Despite the app’s usefulness, the launch reads as a stopgap — not the disruptive product the company once promised.
Cameo by the Numbers
Metric | 2021 | 2022 | 2024 H1 | 2025 H1 |
Annual App Installs | 1.1 million | 433,000 | 217,000 | 270,000 (+24%) |
Gross Consumer Spending | — | — | $4.7 million | $1.7 million (↓64%) |
FTC Fine (Unpaid) | — | — | $600,000 | Still Outstanding |
Valuation Decline (Est.) | — | ↓90% | — | — |
Too Little, Too Late?
While there is certainly a need for lightweight, user-friendly birthday reminder tools, it’s puzzling that a company like Cameo—known for premium, creator-driven content—would place its comeback strategy behind a feature that Apple, Google, and Facebook already offer in various forms.
Even with the upcoming AI gift suggestion feature, Candl will face an uphill battle to distinguish itself in a saturated app ecosystem.
“This isn’t the moonshot people expected,” said one analyst. “It’s a calendar app with confetti.”

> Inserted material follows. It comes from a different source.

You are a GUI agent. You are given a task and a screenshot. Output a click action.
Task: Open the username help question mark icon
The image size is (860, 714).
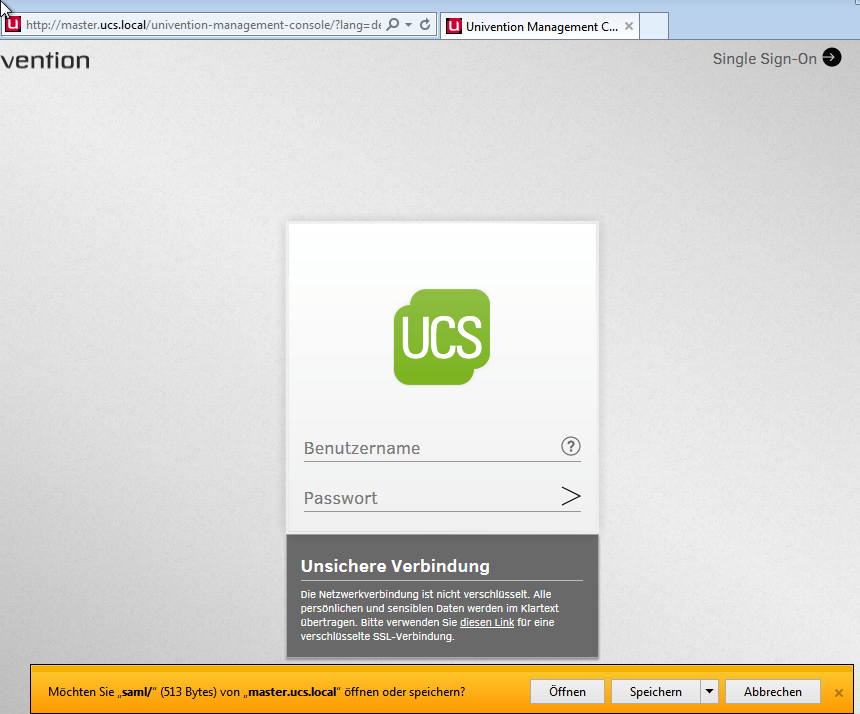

Slight Uptick Doesn’t Mask Overall Decline
App intelligence firm Appfigures reports a 24% year-over-year increase in downloads for the first half of 2025. That small bounce — 270,000 downloads so far this year — marks the first time Cameo has seen positive app growth since 2021.
However, revenue tells a different story: global consumer spending in the app dropped 64% year-over-year, down from $4.7 million to $1.7 million in the same period.
This disconnect suggests that users may be trying Candl and other Cameo features out of curiosity, but fewer are converting into paying customers.